The crack and powder cocaine distinction stems from a 1986 law that declared that a person convicted of crack cocaine possession got the same mandatory prison term as someone with 100 times the same amount of powder cocaine. Civil rights groups have long decried the law, arguing that treating crack and powder cocaine differently disproportionately and unfairly impacts African Americans since 80 percent of those convicted of crack cocaine possession are black. The Fair Sentencing Act passed in 2010 narrowed the 1986 law's sentencing ratio to 18:1.
Clinton will say Friday that as president she would support legislation eliminating any distinction between the two forms of the drug, meaning that those sentenced for crimes involving crack cocaine would receive the same sentences as those sentenced for crimes with powder cocaine.

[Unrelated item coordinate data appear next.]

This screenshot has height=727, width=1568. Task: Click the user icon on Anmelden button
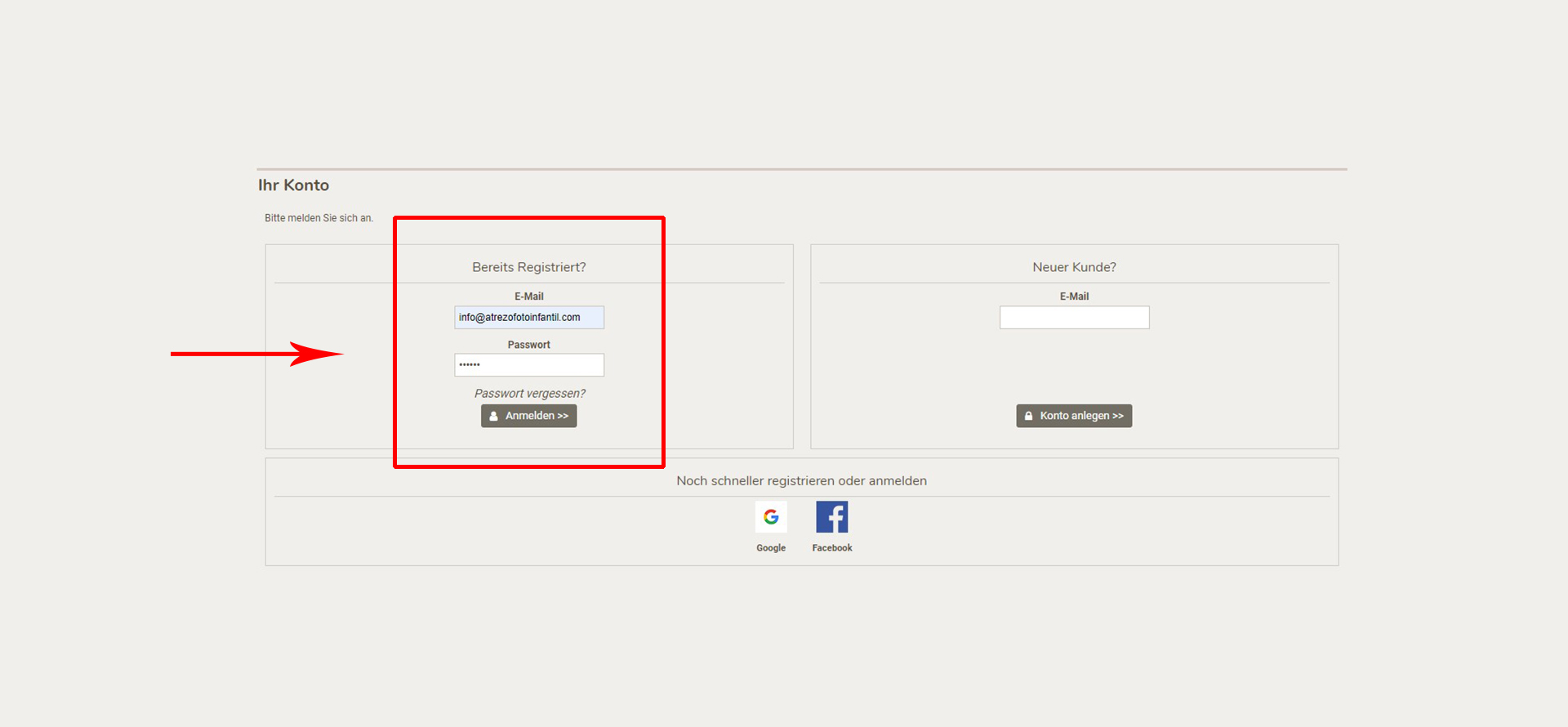click(x=493, y=417)
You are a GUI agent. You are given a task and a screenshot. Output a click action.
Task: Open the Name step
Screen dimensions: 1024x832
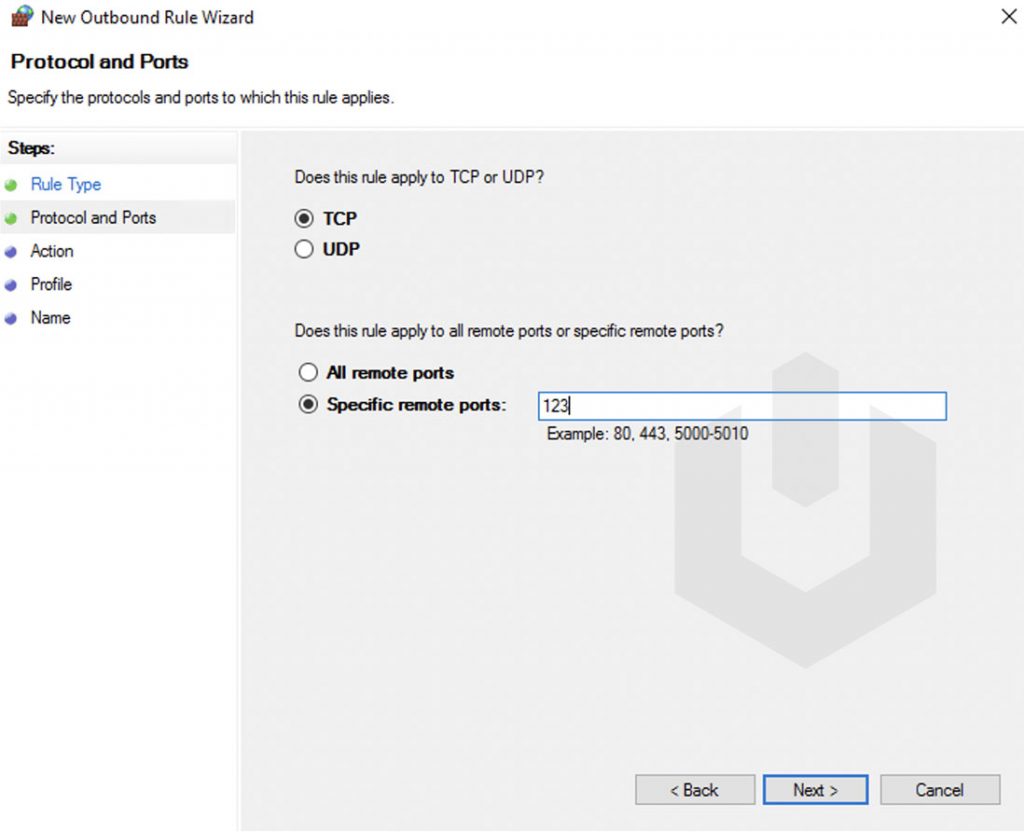pos(50,317)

In her speech, Clinton also plans to call for the passage of legislation that would end racial profiling by law enforcement, which has been on the legislative wish-list of some congressional Democrats for more than a decade. Clinton, who while in the Senate twice co-sponsored a proposed End Racial Profiling Act, will say that as president she will again support legislation to prohibit federal, state and local law enforcement officials from relying on a race to determine whether to investigate people during routine encounters, such as traffic stops.
Clinton has previously called for an end of the era of "mass incarceration" and has said that she supports putting body cameras on all police officers.
"In this campaign, Hillary Clinton has said we must recognize some hard truths about race and justice in America in order to reform our criminal justice system," the statement said.
The policy proposals come as 2016 candidates continue to grapple how to handle the growing national momentum for criminal justice reform and how to interact with the Black Lives Matter protest movement, a response to the deaths of unarmed black men and women including Trayvon Martin, Michael Brown and Sandra Bland.
All three Democratic candidates have each held meetings with Black Lives Matter-affiliated activists and have vowed during stump speeches and debate performances to prioritize criminal justice issues if elected.
O'Malley released a sweeping criminal justice plan in late July that, among other things, calls for the restoration of felon voting rights, the elimination of the crack and powder cocaine distinction, and policing reforms such as requiring better data reporting and using special prosecutors in use-of-force cases.
Sanders has unveiled a detailed racial justice platform, which calls for federal funding for police body cameras, eliminating mandatory minimum sentences and abolishing civil asset forfeiture programs. Earlier this week, he told an audience of college students that he would favor removing marijuana from the federal government’s list of outlawed drugs.
“Too many Americans have seen their lives destroyed because they have criminal records as a result of marijuana use," Sanders said. "That’s wrong. That has got to change."